◆ **What is being asked**
Start at the line below containing "SADA JE NAJVAŽNIJE" and stop at the line containing "Nedeljni horoskop od". Repeat every line of that stretch exactly, and nothing outside it.

Start of Information shown

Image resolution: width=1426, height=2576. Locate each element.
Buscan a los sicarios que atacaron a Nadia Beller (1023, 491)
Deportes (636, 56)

End of Information shown
Start of Information shown

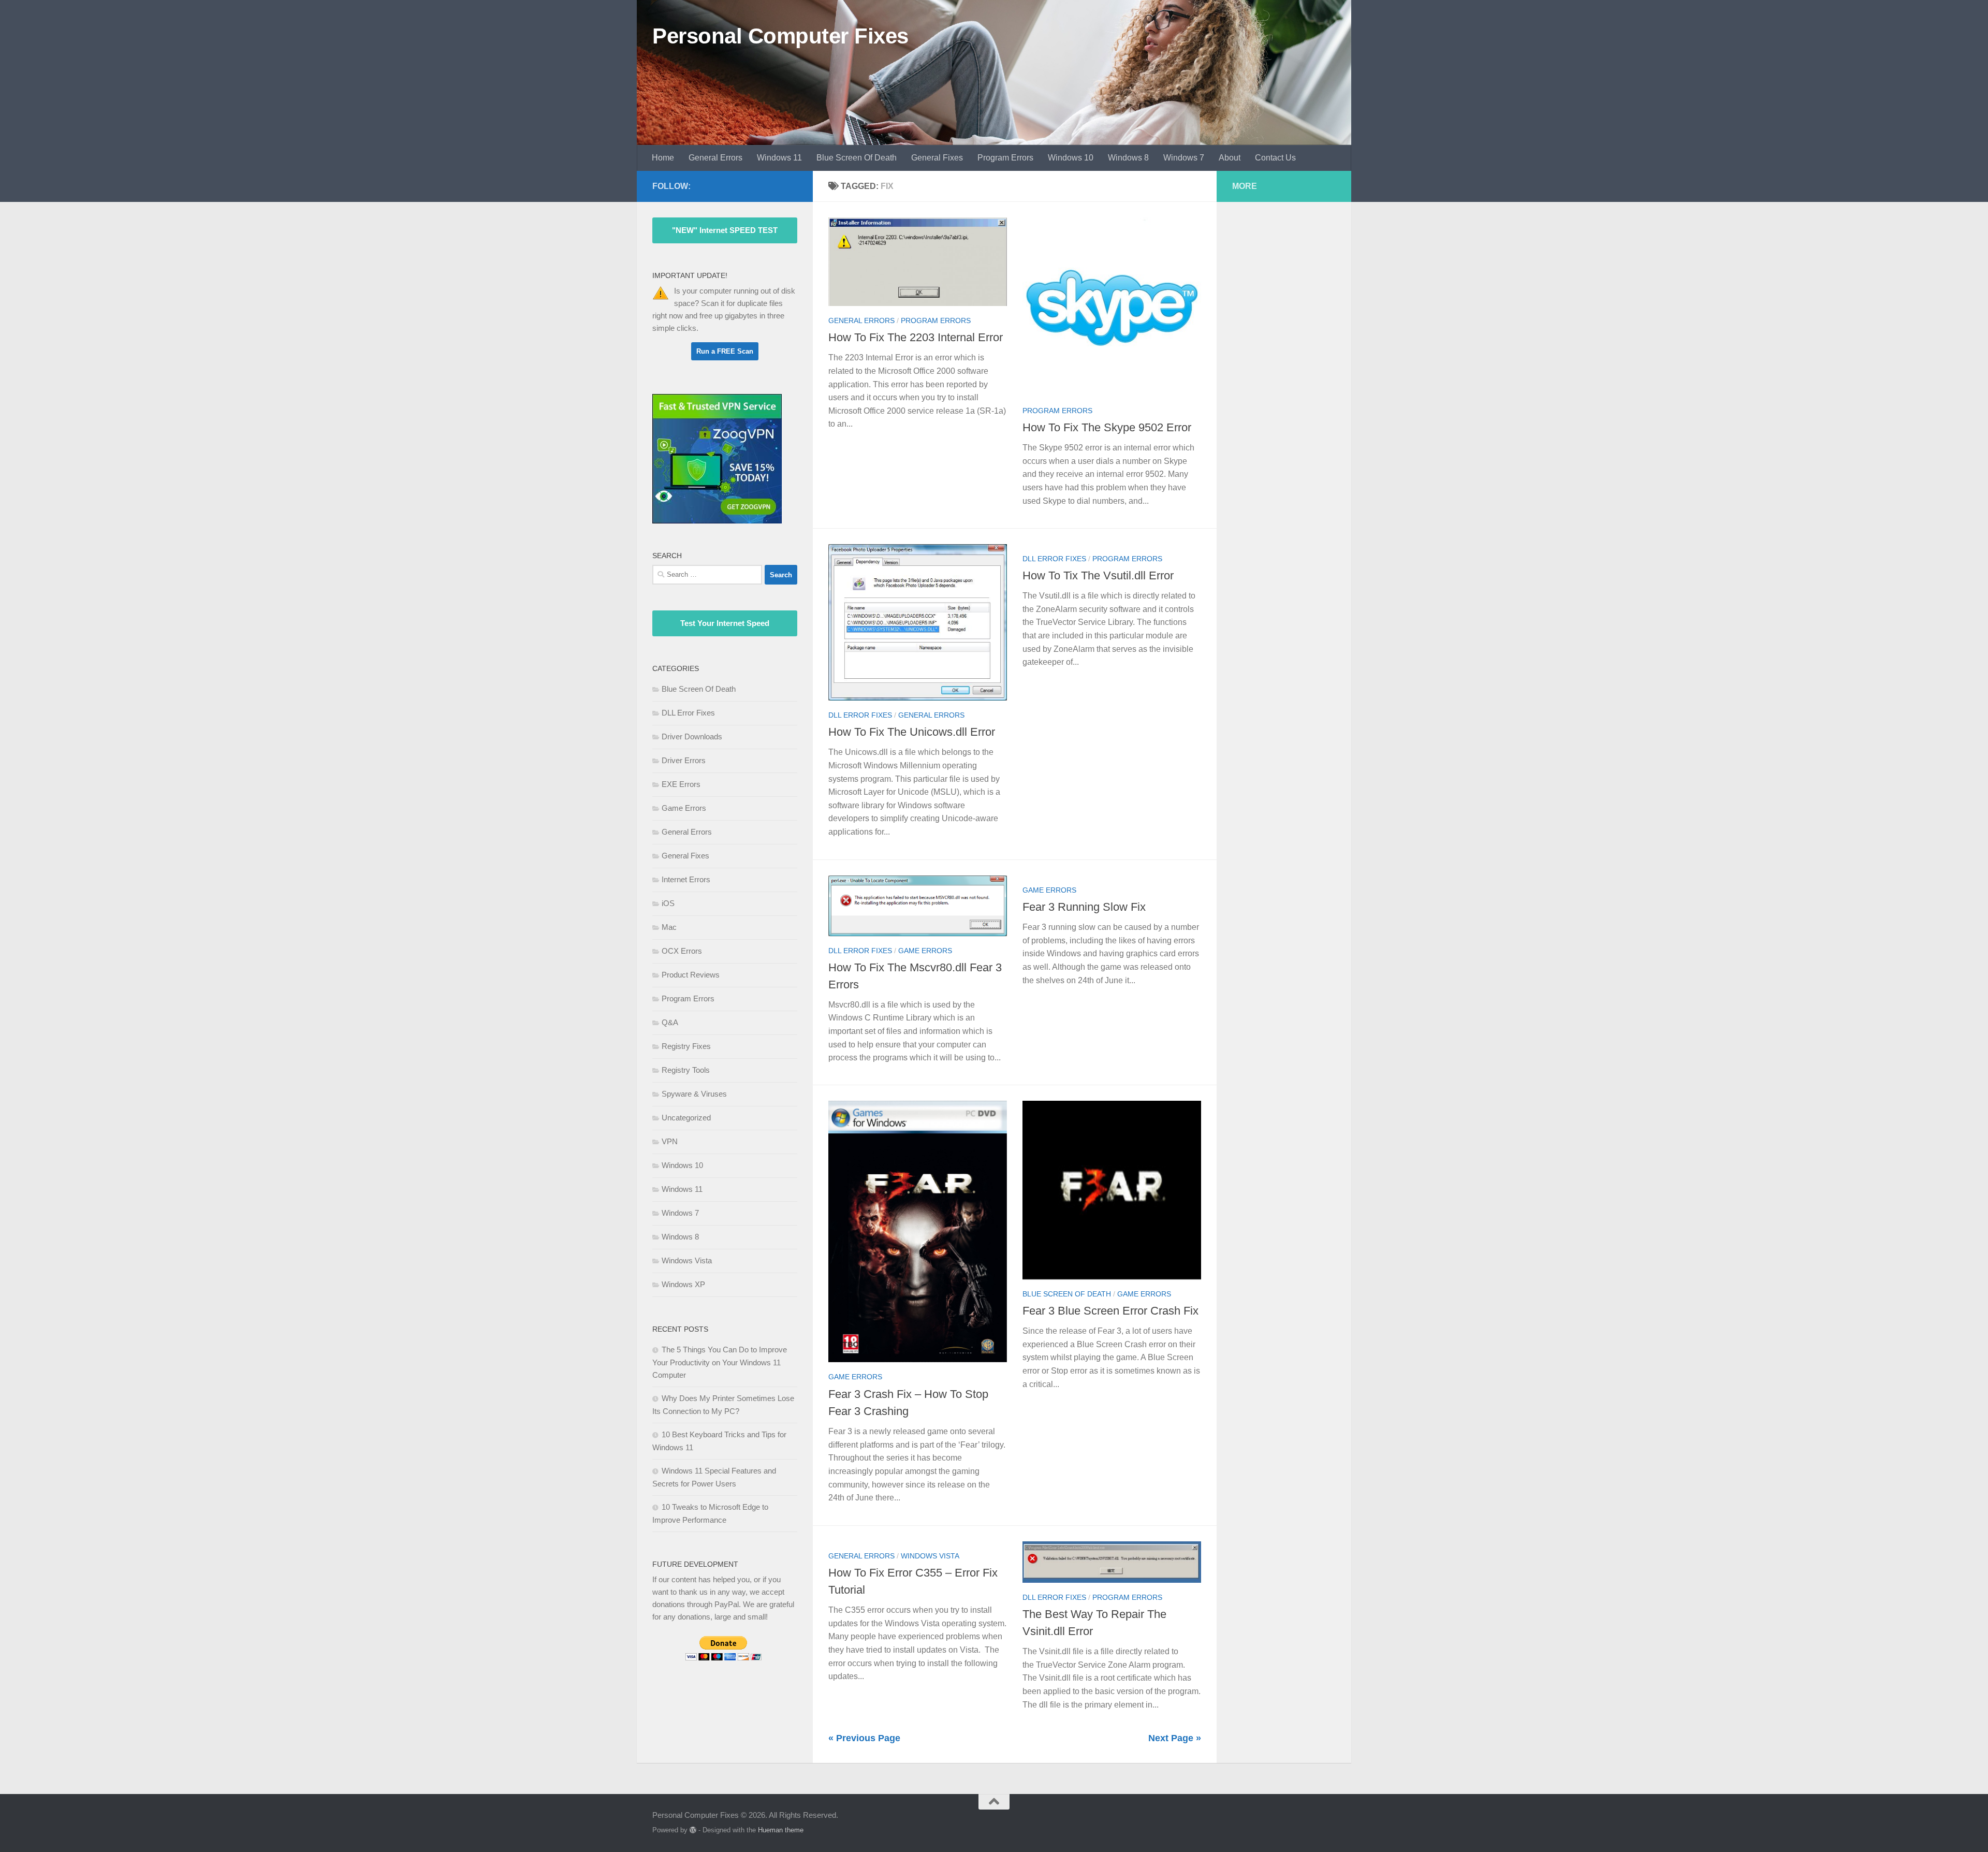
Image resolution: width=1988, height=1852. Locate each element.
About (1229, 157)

End of Information shown
Start of Information shown

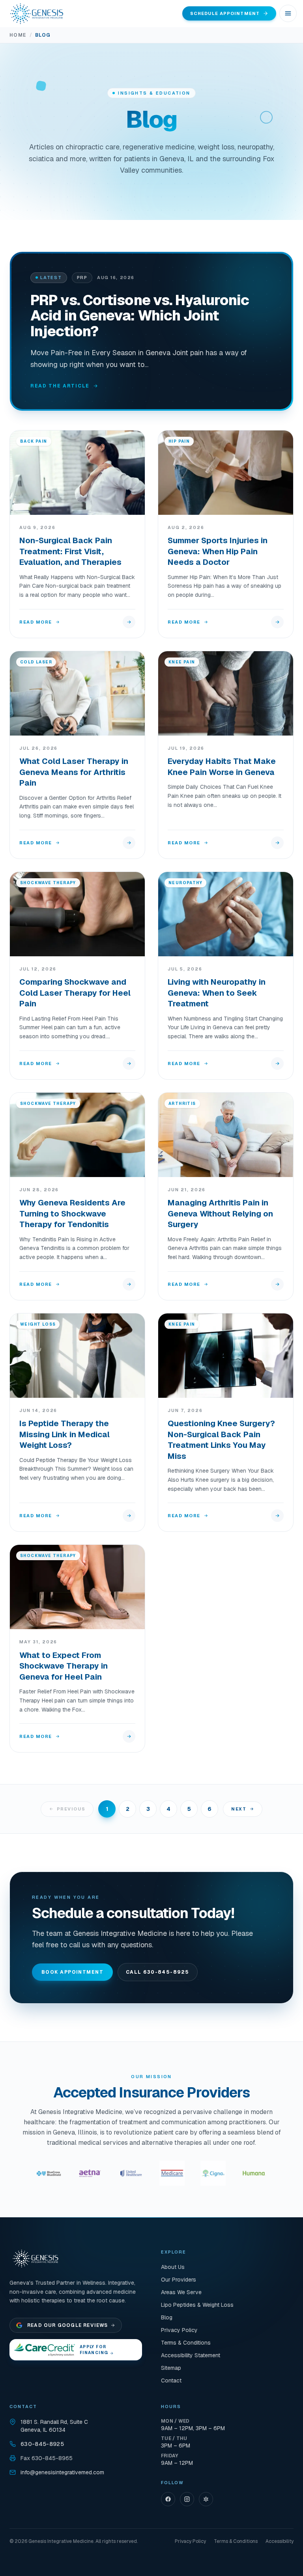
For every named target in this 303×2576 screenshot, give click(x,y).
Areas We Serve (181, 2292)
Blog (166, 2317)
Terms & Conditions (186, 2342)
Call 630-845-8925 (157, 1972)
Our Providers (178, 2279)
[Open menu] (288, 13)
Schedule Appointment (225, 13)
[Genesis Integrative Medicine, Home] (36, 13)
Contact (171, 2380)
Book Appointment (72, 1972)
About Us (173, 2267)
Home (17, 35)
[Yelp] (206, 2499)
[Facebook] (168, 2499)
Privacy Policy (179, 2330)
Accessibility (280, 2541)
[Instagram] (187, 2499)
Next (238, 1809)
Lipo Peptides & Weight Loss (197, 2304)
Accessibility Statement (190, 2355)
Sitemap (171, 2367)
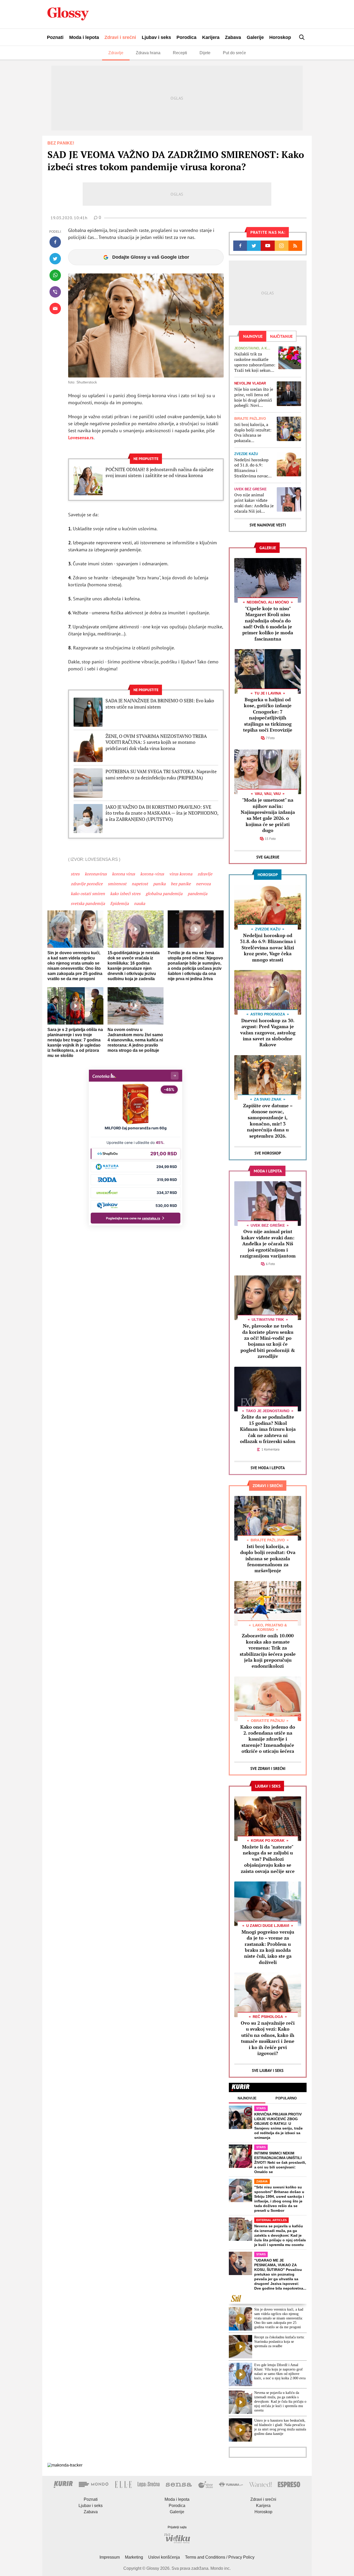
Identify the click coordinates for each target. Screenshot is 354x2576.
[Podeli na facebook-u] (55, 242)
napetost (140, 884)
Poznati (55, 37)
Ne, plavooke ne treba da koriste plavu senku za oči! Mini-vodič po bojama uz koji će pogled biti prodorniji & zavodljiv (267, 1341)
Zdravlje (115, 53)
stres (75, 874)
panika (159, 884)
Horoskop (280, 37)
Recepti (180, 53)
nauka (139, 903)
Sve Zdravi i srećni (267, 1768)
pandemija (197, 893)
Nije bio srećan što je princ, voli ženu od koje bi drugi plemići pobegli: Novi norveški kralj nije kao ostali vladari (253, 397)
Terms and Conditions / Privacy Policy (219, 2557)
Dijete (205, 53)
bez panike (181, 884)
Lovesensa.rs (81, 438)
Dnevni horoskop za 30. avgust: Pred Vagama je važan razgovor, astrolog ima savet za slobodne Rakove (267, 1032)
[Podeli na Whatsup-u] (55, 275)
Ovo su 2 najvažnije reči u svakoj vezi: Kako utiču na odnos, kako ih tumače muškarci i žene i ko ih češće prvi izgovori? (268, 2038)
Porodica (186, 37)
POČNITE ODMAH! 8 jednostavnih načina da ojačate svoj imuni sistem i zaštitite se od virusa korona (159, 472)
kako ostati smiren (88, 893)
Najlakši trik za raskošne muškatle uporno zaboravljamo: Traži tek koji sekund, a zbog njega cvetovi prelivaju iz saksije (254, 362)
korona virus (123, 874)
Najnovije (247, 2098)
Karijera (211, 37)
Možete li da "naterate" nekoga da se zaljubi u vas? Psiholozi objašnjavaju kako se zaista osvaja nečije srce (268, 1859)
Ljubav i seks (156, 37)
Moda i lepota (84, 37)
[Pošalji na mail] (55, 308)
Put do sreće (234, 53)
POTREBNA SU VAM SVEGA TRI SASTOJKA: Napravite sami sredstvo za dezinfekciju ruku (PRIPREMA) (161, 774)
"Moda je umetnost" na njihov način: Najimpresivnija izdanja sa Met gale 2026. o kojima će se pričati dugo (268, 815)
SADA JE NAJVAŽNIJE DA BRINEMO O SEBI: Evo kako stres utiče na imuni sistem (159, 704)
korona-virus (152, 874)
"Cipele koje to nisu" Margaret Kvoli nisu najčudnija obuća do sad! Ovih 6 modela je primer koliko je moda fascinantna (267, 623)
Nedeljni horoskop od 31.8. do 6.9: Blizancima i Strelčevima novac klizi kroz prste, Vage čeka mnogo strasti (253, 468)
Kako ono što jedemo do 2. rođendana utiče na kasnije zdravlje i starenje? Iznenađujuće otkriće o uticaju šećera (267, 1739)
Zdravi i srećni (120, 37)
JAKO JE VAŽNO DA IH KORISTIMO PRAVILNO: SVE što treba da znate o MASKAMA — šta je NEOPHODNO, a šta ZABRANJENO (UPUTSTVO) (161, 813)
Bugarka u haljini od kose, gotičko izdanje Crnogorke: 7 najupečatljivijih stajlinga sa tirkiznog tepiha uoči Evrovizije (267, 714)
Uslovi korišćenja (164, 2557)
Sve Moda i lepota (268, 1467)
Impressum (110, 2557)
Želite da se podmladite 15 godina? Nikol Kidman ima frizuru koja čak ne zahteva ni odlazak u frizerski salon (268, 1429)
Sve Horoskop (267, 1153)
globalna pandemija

End of Information shown

◆ **Answer space**
SADA JE NAJVAŽNIJE DA BRINEMO O SEBI: Evo kako stres utiče na imuni sistem (159, 704)
korona-virus (152, 874)
"Cipele koje to nisu" Margaret Kvoli nisu najčudnija obuća do sad! Ovih 6 modela je primer koliko je moda fascinantna (267, 623)
Nedeljni horoskop od 31.8. do 6.9: Blizancima i Strelčevima novac klizi kroz prste, Vage čeka mnogo strasti (253, 468)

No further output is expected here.